_INPUT DATA_:
+++++

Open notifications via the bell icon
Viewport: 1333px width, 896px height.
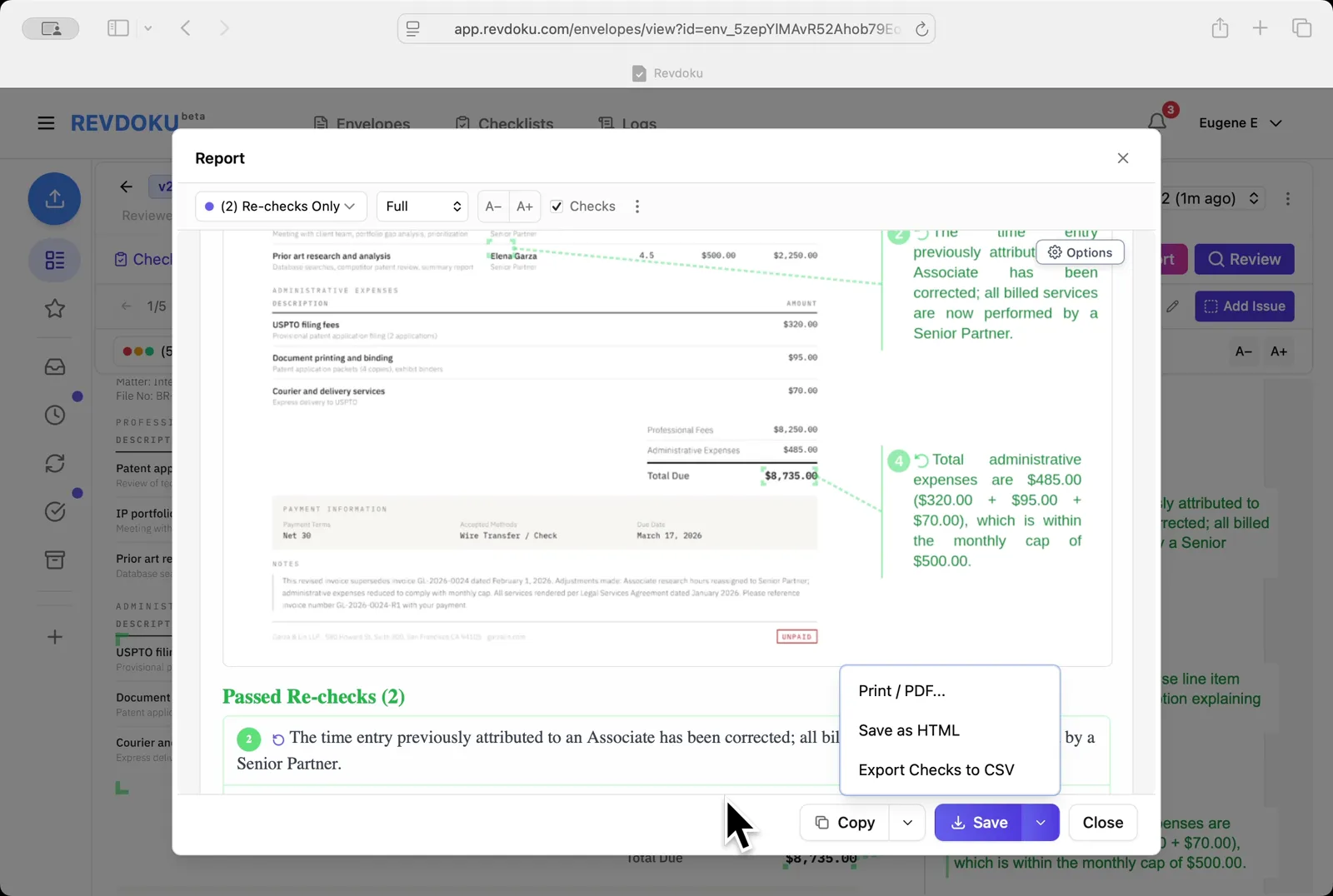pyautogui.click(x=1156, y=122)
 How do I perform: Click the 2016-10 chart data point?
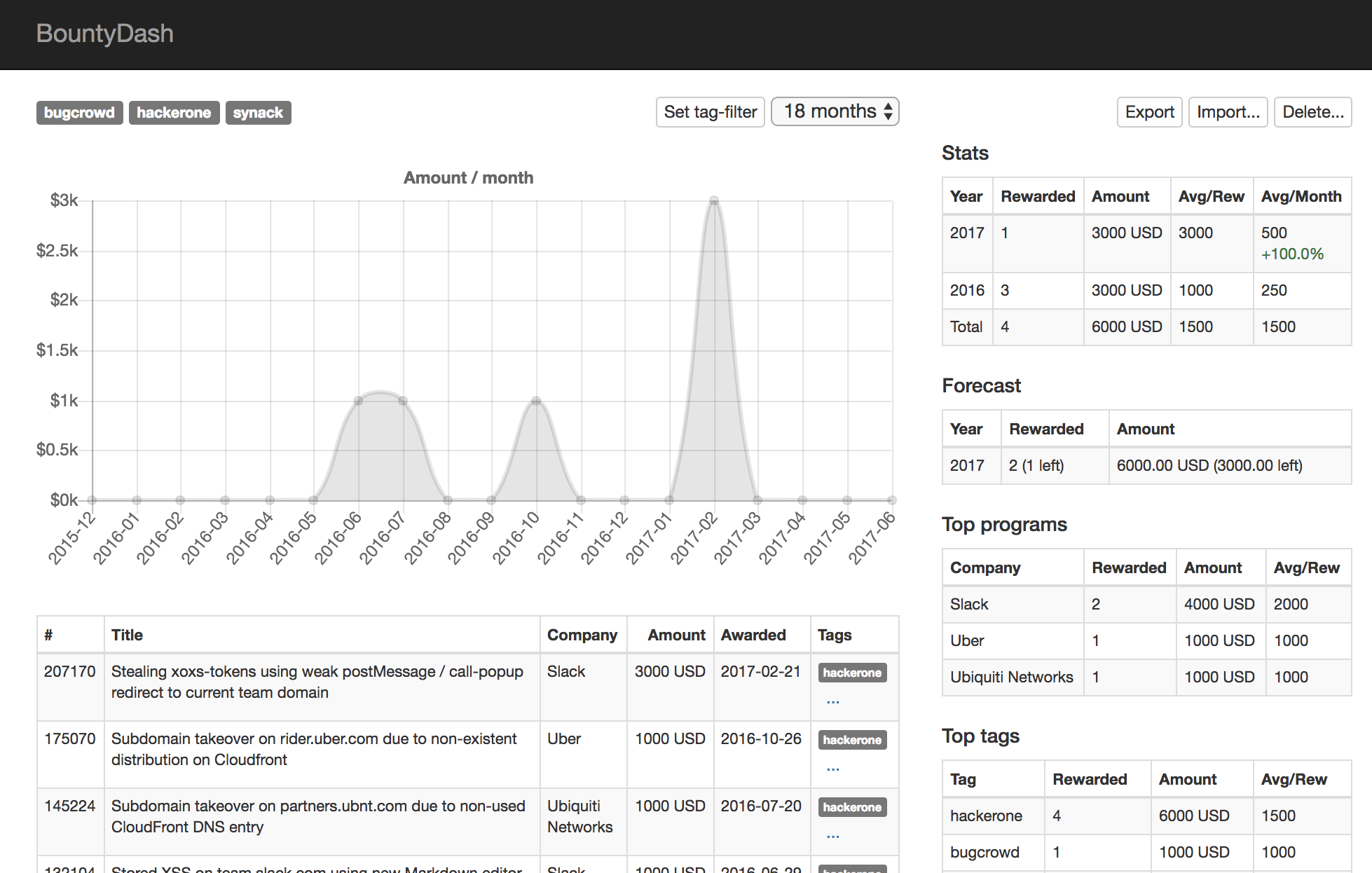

+++++

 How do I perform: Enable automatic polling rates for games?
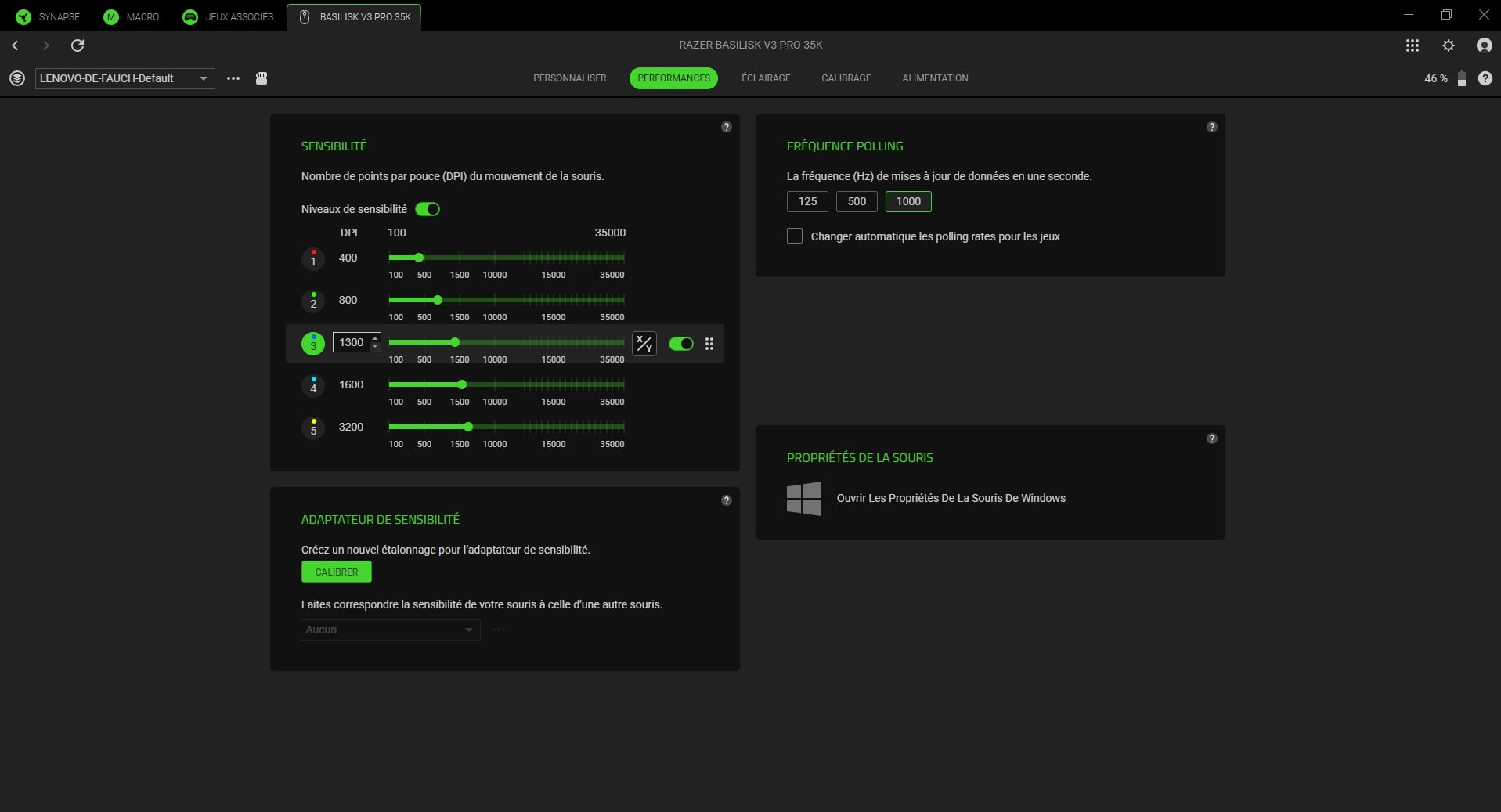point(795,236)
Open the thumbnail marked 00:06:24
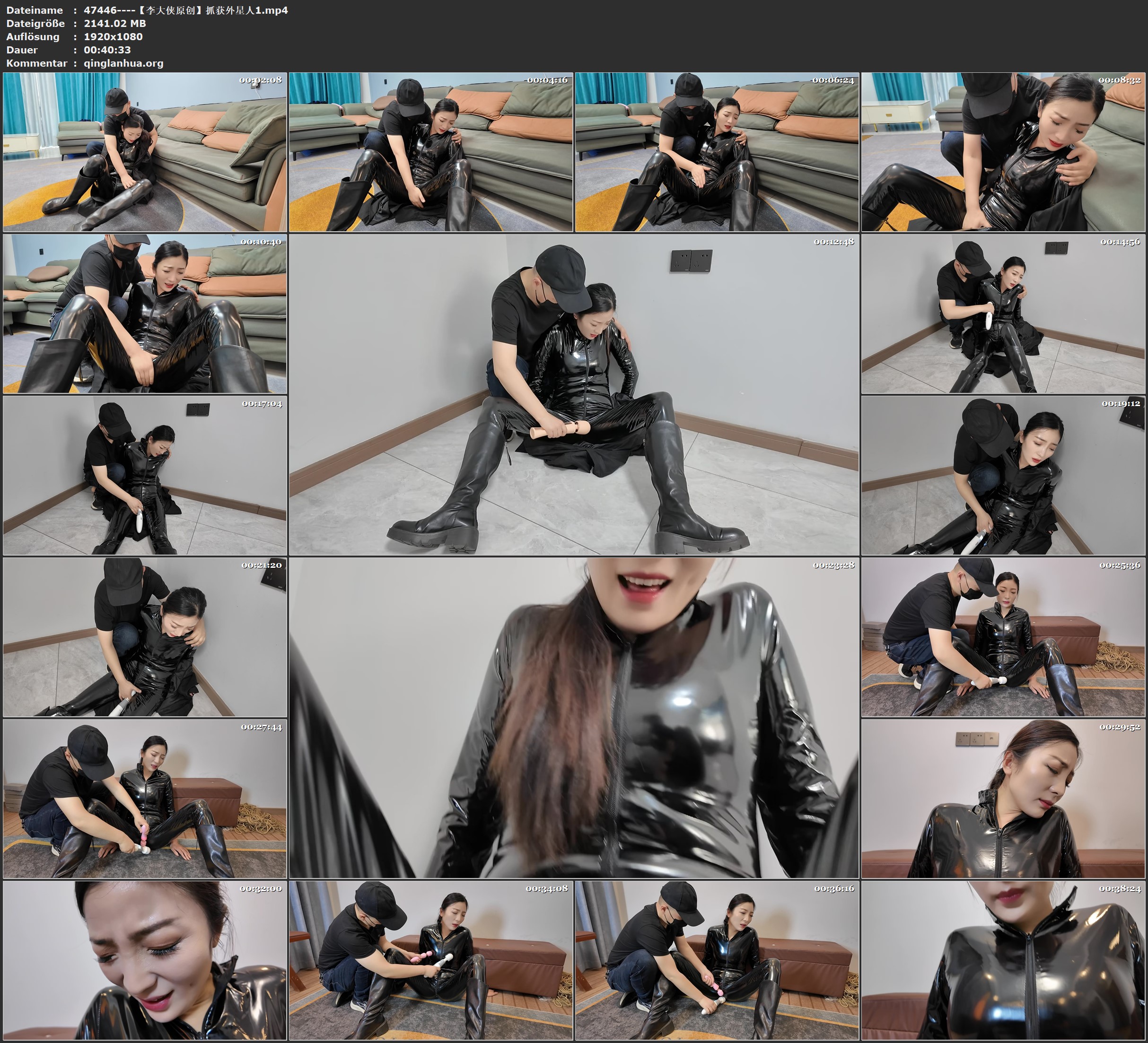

+++++

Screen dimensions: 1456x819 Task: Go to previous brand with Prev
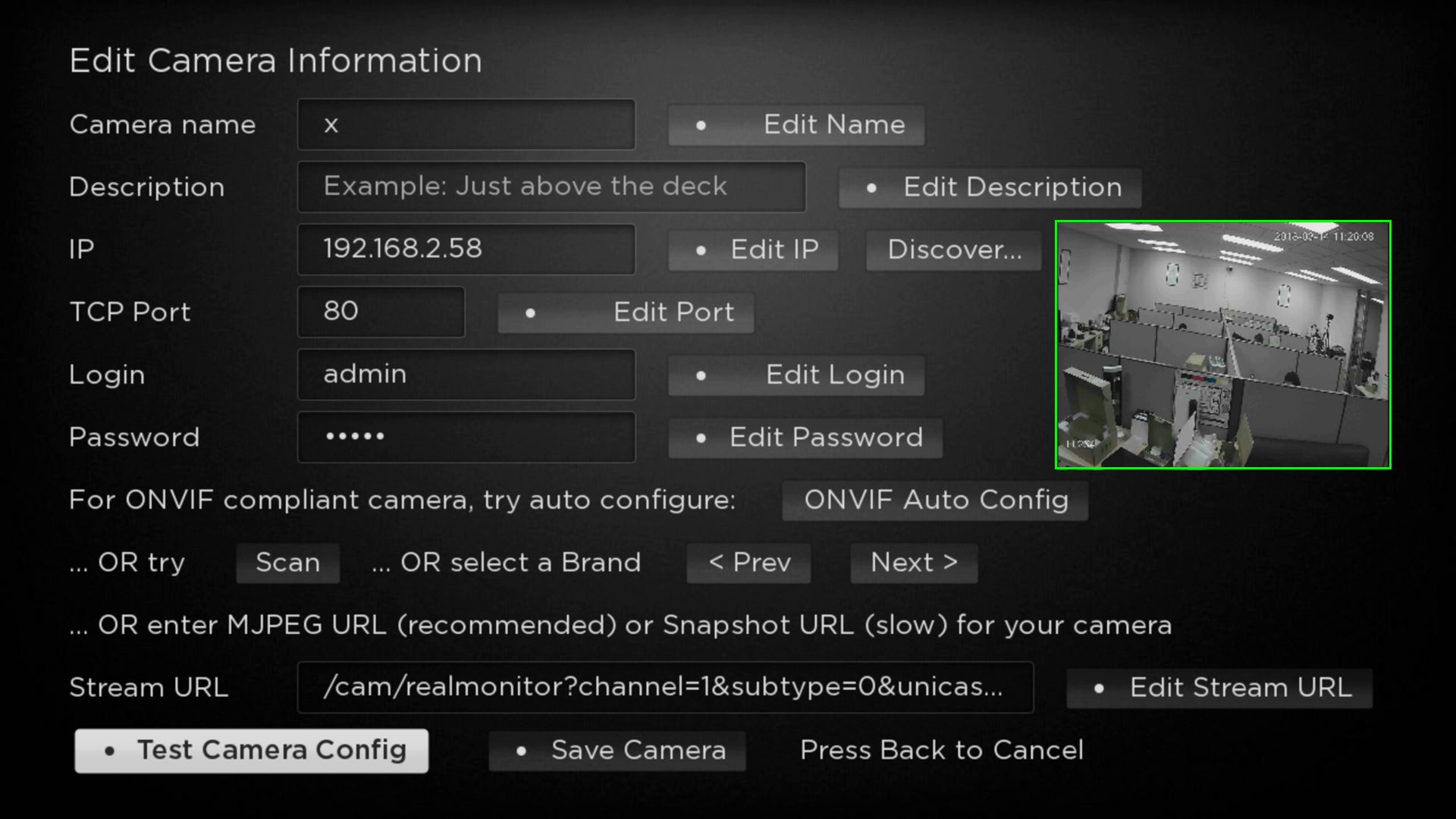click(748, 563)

+++++

_REQUIRED WORK_:
Everything from the line above that contains "Open notifications via the bell icon" down to the line that contains "How do I perform: Click" must be reproduced exactly, both ends included. Omit the pictures.

_TASK RESULT_:
Open notifications via the bell icon
Viewport: 1333px width, 896px height.
pyautogui.click(x=1156, y=122)
 How do I perform: Click the 2016-10 chart data point?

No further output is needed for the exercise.